On-demand Treatment of HAE Attacks

• RAPIDe-3 (NCT06343779) met primary endpoint and all secondary efficacy endpoints with statistical significance. Outcomes from RAPIDe-3, a pivotal global Phase 3 study evaluating orally administered deucrictibant immediate-release capsule (20 mg) for the on-demand treatment of HAE attacks in adults and adolescents (12 years and older), confirming the potential of deucrictibant’s differentiated profile for the on-demand treatment of HAE attacks. The primary endpoint, median time to onset of symptom relief, was achieved in 1.28 hours, significantly faster versus placebo (p<0.0001), and deucrictibant was well tolerated. Pharvaris plans to present additional efficacy, safety, and patient experience data at upcoming medical congresses.
• Filing of U.S. New Drug Application (NDA) of deucrictibant for the on-demand treatment of HAE attacks anticipated 1H2026. Pharvaris is preparing the dossier for deucrictibant’s NDA filing. The data from RAPIDe-3 and RAPIDe-2 will serve as the basis for marketing authorization applications, which are planned to be filed starting in the first half of 2026.
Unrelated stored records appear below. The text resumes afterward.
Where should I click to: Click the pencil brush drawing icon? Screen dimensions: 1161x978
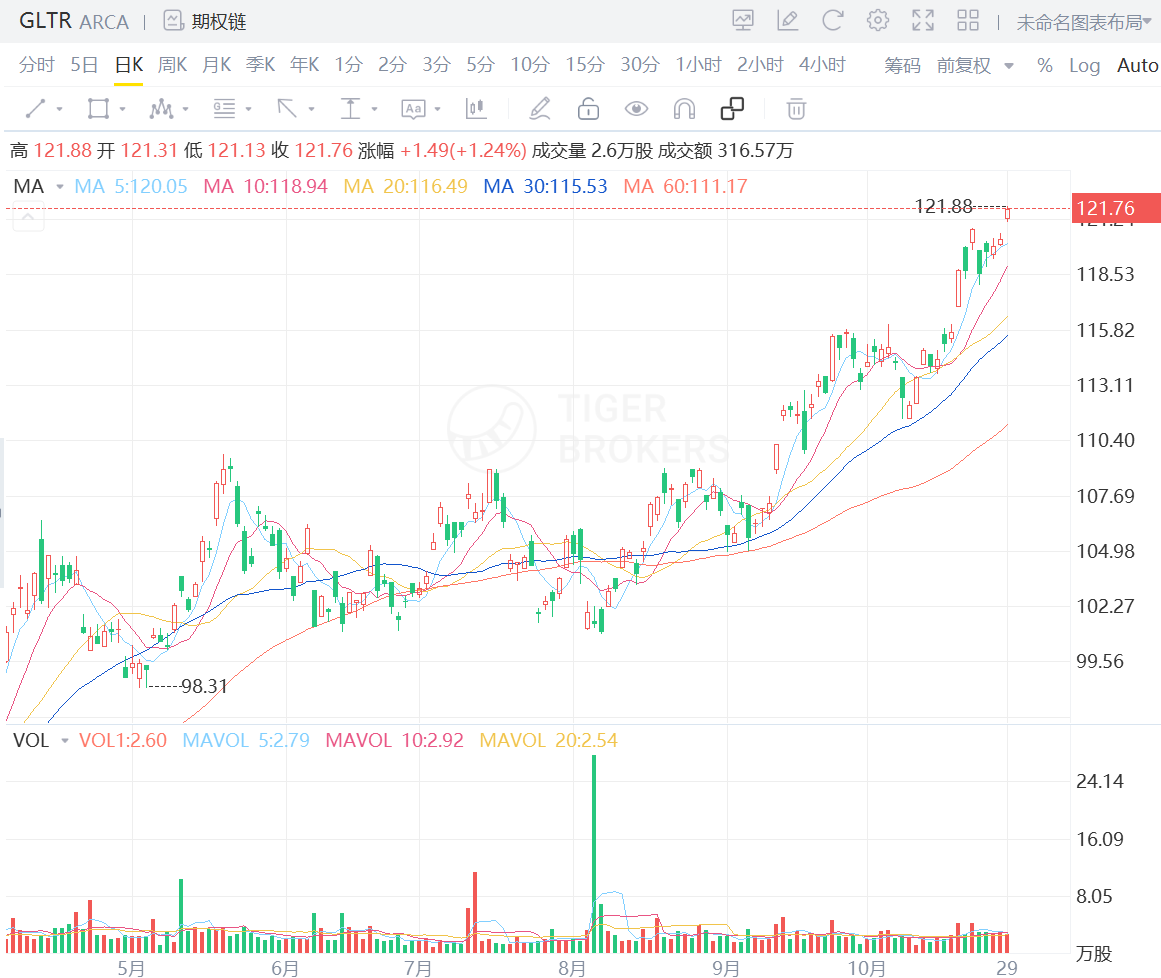[540, 108]
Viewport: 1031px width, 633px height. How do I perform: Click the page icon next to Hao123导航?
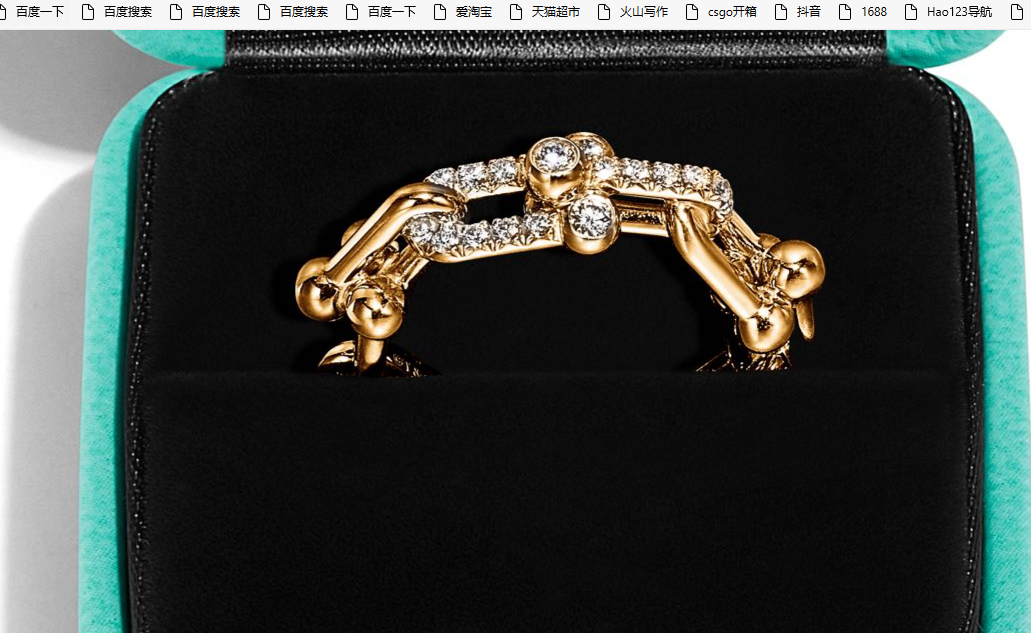coord(911,12)
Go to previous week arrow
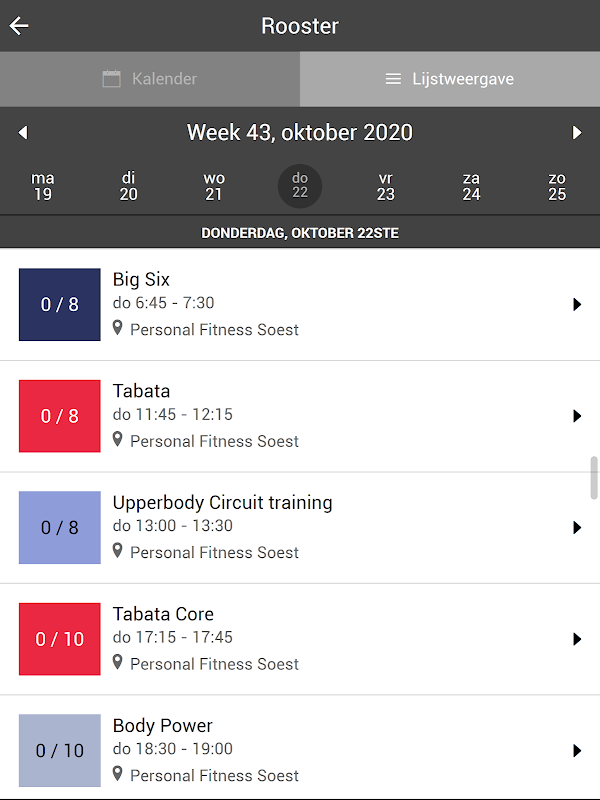 pos(23,133)
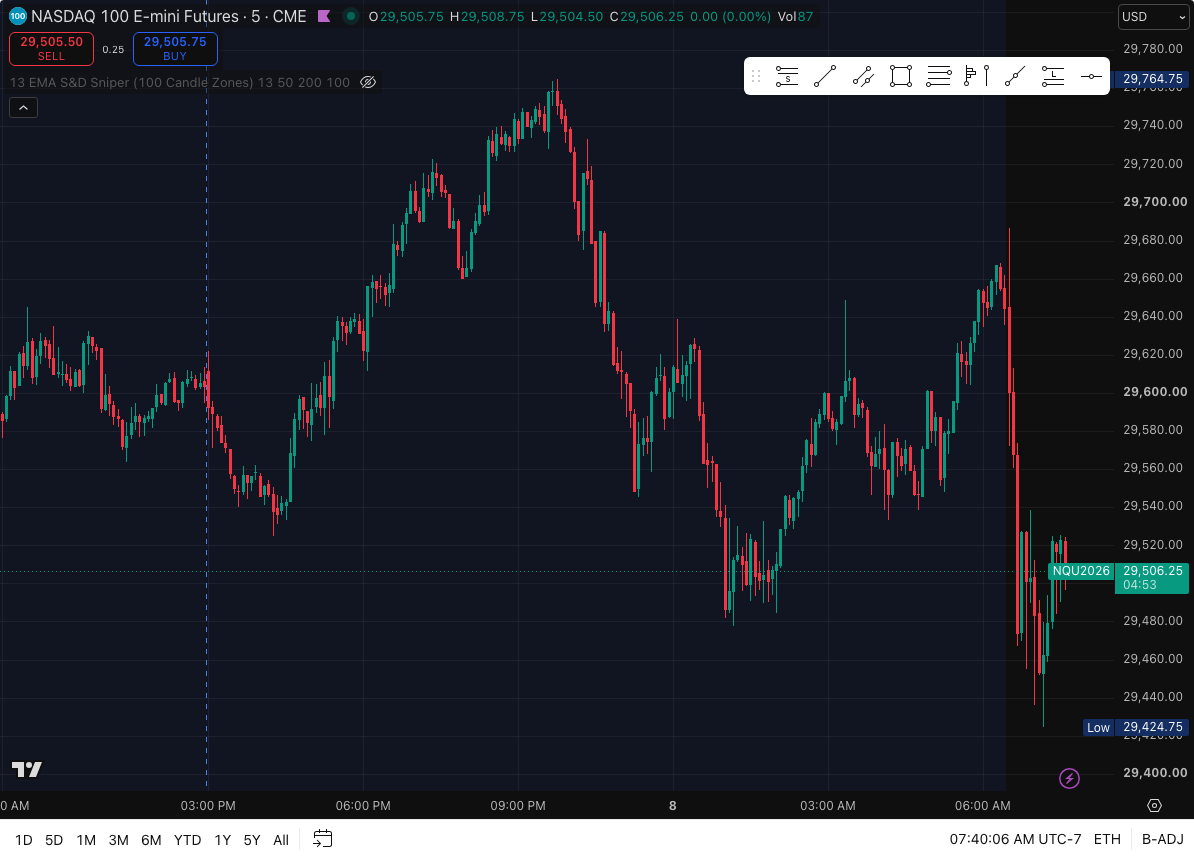This screenshot has height=858, width=1194.
Task: Open the timezone menu showing UTC-7
Action: click(1015, 839)
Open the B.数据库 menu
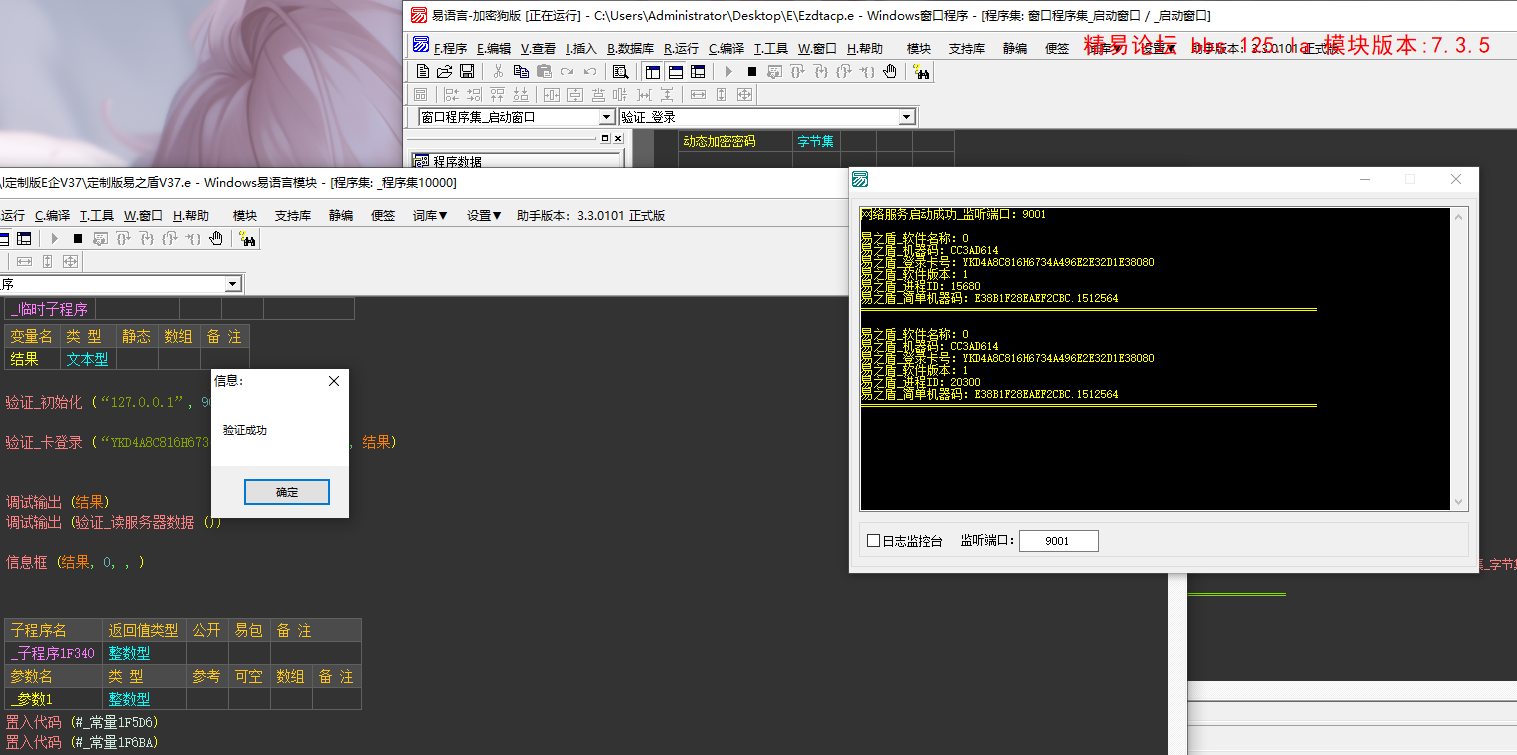Image resolution: width=1517 pixels, height=755 pixels. pos(630,48)
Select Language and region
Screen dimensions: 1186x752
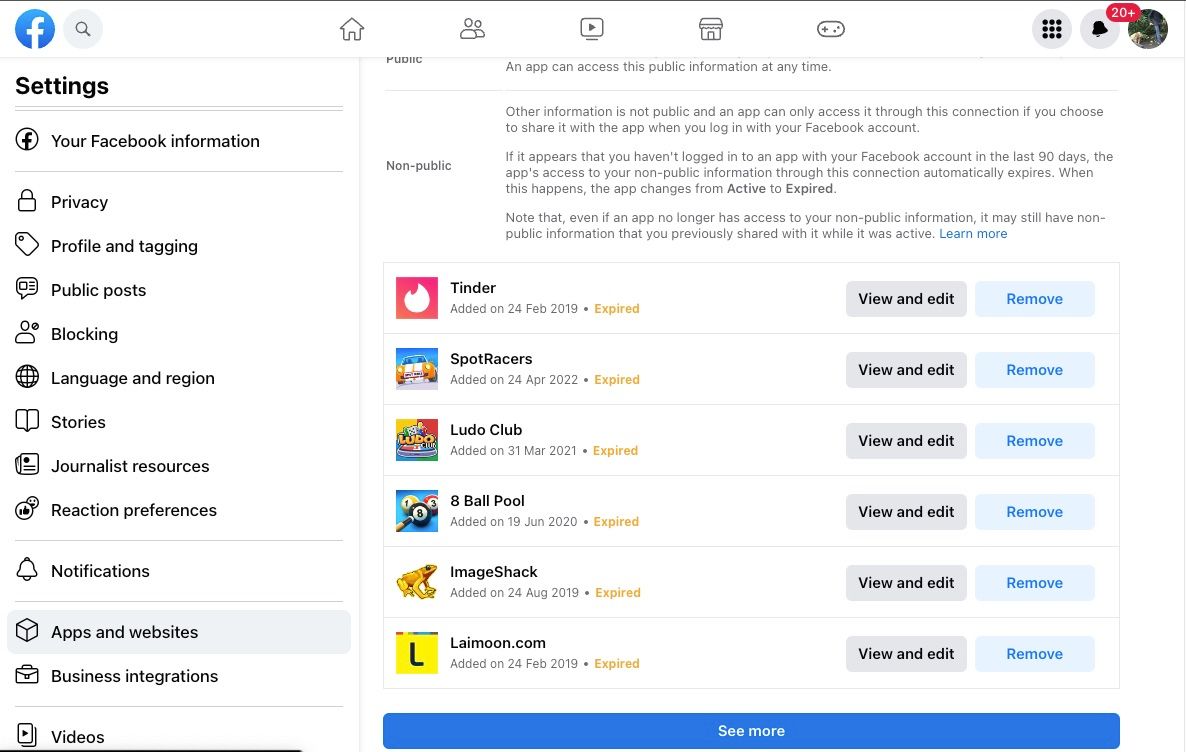click(x=132, y=377)
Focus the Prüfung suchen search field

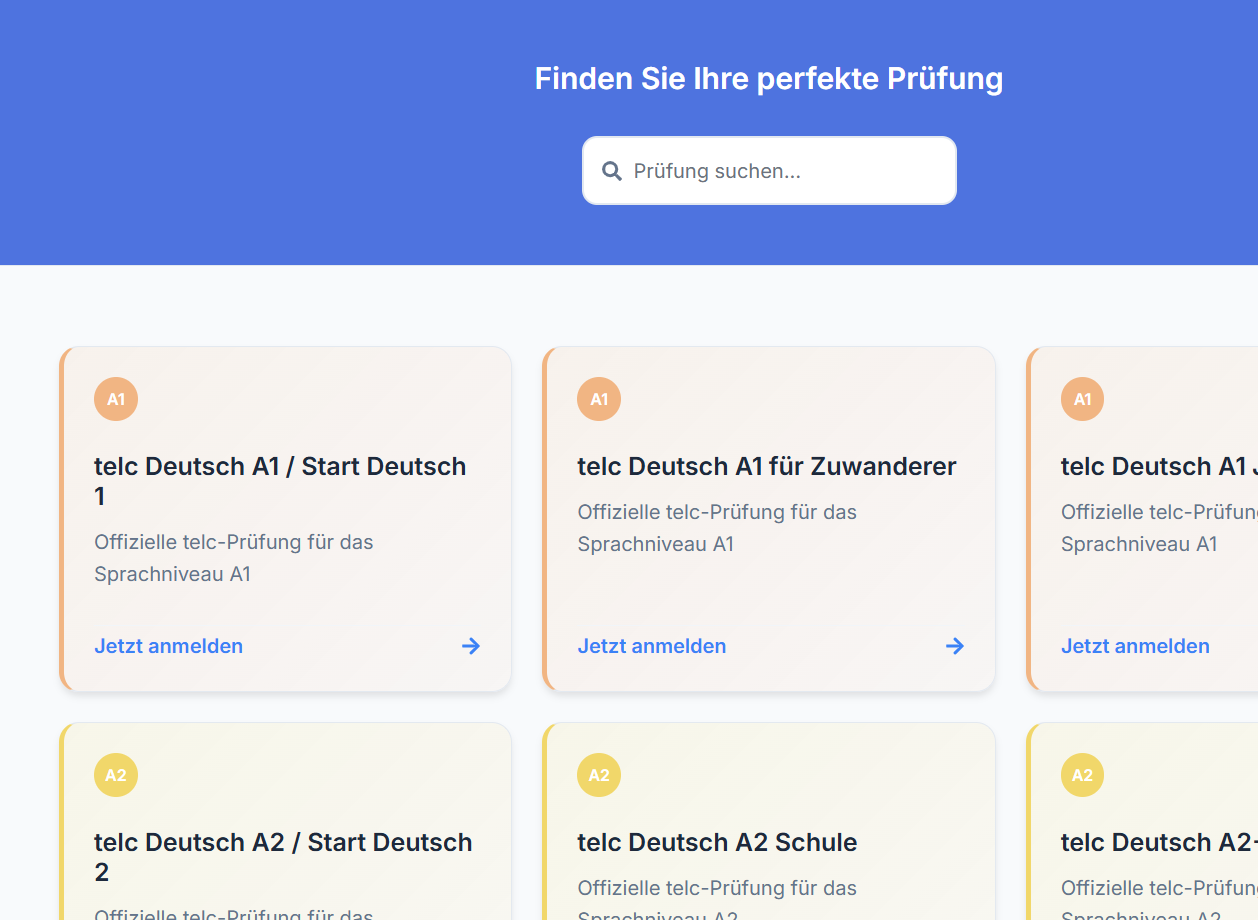click(x=769, y=171)
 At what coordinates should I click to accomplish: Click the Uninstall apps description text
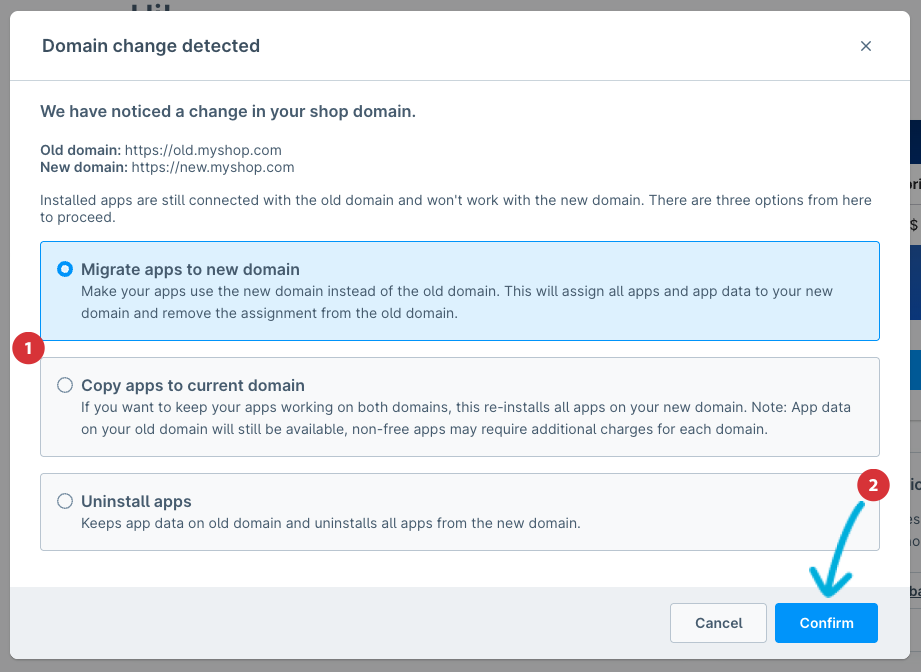point(330,523)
Clinical Development of Deucrictibant in AAE-C1 INH

• CREAATE (NCT06669754) study progressing as planned. Pharvaris initiated CREAATE, a global, pivotal Phase 3 study of deucrictibant for the prophylactic and on-demand treatment of AAE-C1INH attacks, in November 2025. CREAATE assesses the efficacy and safety of deucrictibant in people living with AAE-C1INH. In part 1 of CREAATE, participants receive either deucrictibant extended-release tablet (40 mg) or placebo once daily for the prophylactic treatment of AAE-C1INH attacks. In part 2 of CREAATE, participants treat two attacks in a cross-over fashion, one attack with deucrictibant immediate-release capsule (20 mg) and one with placebo according to a randomized treatment sequence, for the on-demand treatment of AAE-C1INH attacks. Part 3 of CREAATE is the open-label extension portion of the study assessing the long-term safety and effectiveness of deucrictibant immediate-release capsule (20 mg) for on-demand treatment.

Business Updates
Corporate

• Cash runway into 1H2027. Pharvaris remains diligent in its operational management and is focusing on late-stage clinical development programs and commercial preparedness for the potential launch of deucrictibant.
• Pharvaris recently added to Nasdaq Biotechnology Index (NBI). In December 2025, Pharvaris was added to the NBI. Companies in the NBI must meet eligibility requirements, including minimum market capitalization, average daily trading volume and seasoning as a public company, among other criteria. The NBI is evaluated annually in December and is calculated under a modified capitalization-weighted methodology.